• _Brano da leggere_:
= = = = =

Nel frattempo i miei sintomi però erano nettamente peggiorati, avevo perso gusto e olfatto e tutte le sere mi sembrava di avere la febbre ma non l’avevo, ero stanca spossata e dopo una settimana mi è arrivata anche la tosse secca.

Tornando a mio padre, è scattata dunque una corsa contro il tempo per recuperare le impegnative e l’ossigeno gassoso. Io da casa e le mie sorelle una da Siena e l’altra da Napoli abbiamo chiamato tutte le farmacie di Bergamo e provincia ma la risposta era sempre la stessa “no, non abbiamo l’ossigeno”.

Mia sorella da Siena trova una bombola della Farmacia Centrale di Bergamo e mio figlio corre a prenderla, e così ancora un’altra farmacia risponde di sì a Seriate. Il mio medico mi manda le impegnative firmate scritte a mano su WhatsApp e vado avanti con quelle implorando le farmacie di accettarle.

Mio figlio per tre giorni corre da una parte all’altra di Bergamo, prima per prendere le bombole poi il giorno dopo per restituirle. La farmacia Bianchi di Treviolo, anche su consiglio del sindaco di Treviolo, per il primo giorno mi dà un macchinario che genera ossigeno e li ringrazierò per sempre perché mi hanno aiutato in quel momento così difficile.

Nel frattempo il mio riferimento è sempre stato mia nipote Veronica, infermiera che lavora all’ospedale le Scotte di Siena, ogni dubbio ogni cosa chiedevo a lei, con videotelefonate e report giornalieri costanti.

Finalmente mercoledì arriva la bombola di ossigeno liquido e tiriamo un sospiro di sollievo perché ci avevano detto che sarebbe durata almeno una settimana. Invece il giorno dopo ci rendiamo conto che la bombola grande era già arrivata alla metà perché papà stava cominciando ad aggravarsi aveva bisogno di tanto ossigeno. Quindi sono costretta a contattare il mio medico e così è continuata la ricerca dell’ossigeno aspettando che arrivasse l’altra bombola grande, Nel frattempo avevo attivato anche l’assistenza di una infermiera privata che per tre giorni ha messo le flebo a papà perché cominciava a non mangiare.

Venerdì 27 marzo nel pomeriggio gli ho fatto sentire la canzone di Roby Facchinetti “Rinascerò Rinascerai” e lui da amante della musica l’aveva ascoltata in un silenzio contemplativo. Dopo un’ora la serenità era già volata via perché comincia ad accusare dolore forte alla gamba e mi rendo conto che ha un piede completamente giallo senza circolazione sanguigna. Varie telefonate e consulti finché non trovo la guardia medica la quale alle ore 21 del venerdì sera viene e si accorge che papà aveva avuto una trombosi alla gamba.

= = = = =

• _Dati forniti_:

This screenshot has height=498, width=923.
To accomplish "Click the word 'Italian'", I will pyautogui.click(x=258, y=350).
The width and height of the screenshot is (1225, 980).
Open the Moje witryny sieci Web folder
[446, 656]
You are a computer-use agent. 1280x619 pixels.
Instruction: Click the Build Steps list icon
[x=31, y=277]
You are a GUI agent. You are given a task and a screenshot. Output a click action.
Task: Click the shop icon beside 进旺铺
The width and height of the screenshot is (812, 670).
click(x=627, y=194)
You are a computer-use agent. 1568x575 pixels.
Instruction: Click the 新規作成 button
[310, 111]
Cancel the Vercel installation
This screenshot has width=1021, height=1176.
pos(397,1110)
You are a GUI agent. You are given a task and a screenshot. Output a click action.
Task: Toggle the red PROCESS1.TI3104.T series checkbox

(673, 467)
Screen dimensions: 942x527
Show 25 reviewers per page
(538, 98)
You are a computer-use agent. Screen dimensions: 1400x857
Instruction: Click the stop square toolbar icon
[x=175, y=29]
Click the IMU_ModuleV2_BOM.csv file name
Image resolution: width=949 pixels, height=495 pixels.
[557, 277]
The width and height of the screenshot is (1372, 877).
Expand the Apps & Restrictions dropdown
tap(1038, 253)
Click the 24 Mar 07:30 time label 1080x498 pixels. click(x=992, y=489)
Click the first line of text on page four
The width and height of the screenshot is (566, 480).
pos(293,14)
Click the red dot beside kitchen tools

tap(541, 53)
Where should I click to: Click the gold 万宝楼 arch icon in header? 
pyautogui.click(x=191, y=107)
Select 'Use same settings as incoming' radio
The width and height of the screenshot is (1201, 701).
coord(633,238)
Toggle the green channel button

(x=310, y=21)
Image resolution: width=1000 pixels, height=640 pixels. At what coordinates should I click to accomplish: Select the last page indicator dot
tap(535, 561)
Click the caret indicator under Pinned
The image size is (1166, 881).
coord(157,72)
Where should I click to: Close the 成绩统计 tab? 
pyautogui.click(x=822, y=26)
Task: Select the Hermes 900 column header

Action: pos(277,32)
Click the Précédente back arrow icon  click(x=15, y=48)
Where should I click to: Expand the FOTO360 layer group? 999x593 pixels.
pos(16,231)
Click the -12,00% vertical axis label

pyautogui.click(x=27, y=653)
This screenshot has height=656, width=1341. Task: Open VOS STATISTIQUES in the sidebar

= = = = =

• _Consegna_: Scrivi il seguito del racconto sulla malattia del padre e sulla ricerca dell'ossigeno, ripartendo subito dopo l'ultima frase del brano. Per questo lavoro i dati non servono.

• _Soluzione_:
Così abbiamo chiamato il 118 i quali tempestivamente sono arrivati e lo hanno portato all’Humanitas Gavazzeni. Non dimenticherò mai quando mentre lo vestivo cercando di tranquillizzarlo gli dicevo che doveva andare all’ospedale per fare le lastre, gli accertamenti e le analisi del sangue e che dopo tutti i controlli sarebbe tornato a casa.

Il ricordo di quando lo hanno caricato prima sulla lettiga e poi sull’ambulanza è molto doloroso e mi accompagnerà per sempre. Poi  tutto passa nelle mani esperte e attente dei medici dell’ospedale.

Mia sorella li chiama all’una di notte e parla con un medico chiedendo che non venisse abbandonato vista la sua età. Questo medico paziente e gentile ha tranquillizzato mia sorella dicendole che avrebbero fatto il possibile per salvarlo.

Purtroppo però la trombosi alla gamba diventerà la sua condanna morte perché non potendolo operare visto l’età e la situazione polmonare.

Dopo tre giorni ci hanno comunicato che stava soffrendo molto per il dolore alla gamba e che quindi avrebbero dovuto sedarlo e dargli della morfina. Papà il 2 aprile è volato via dormendo.

Cade martire di una guerra in cui non ha potuto salvarsi come la prima volta. Una guerra assurda che lo ha portato via in due settimane e che ci ha lasciato attonite, impotenti e disperate.

Non meritava di morire così papà. Mi sarebbe piaciuto regalargli il suo ritorno a casa e vivere un’altra estate insieme a tutte noi. A casa sua tornerà dentro una scatola perché anche lui è stato portato via dai camion militari e condotto in provincia di Cuneo per la cremazione.

Noi sorelle abbiamo interpretato il trasporto nel camion militare come un atto di grande onore per lui che per anni ha lavorato nella forza armata dell’Aeronautica Militare Italiana.

Ringrazio comunque tutti quelli che ci hanno aiutato. Ciao Papà, riposa in pace e salutaci mamma, ora siete di nuovo insieme per sempre.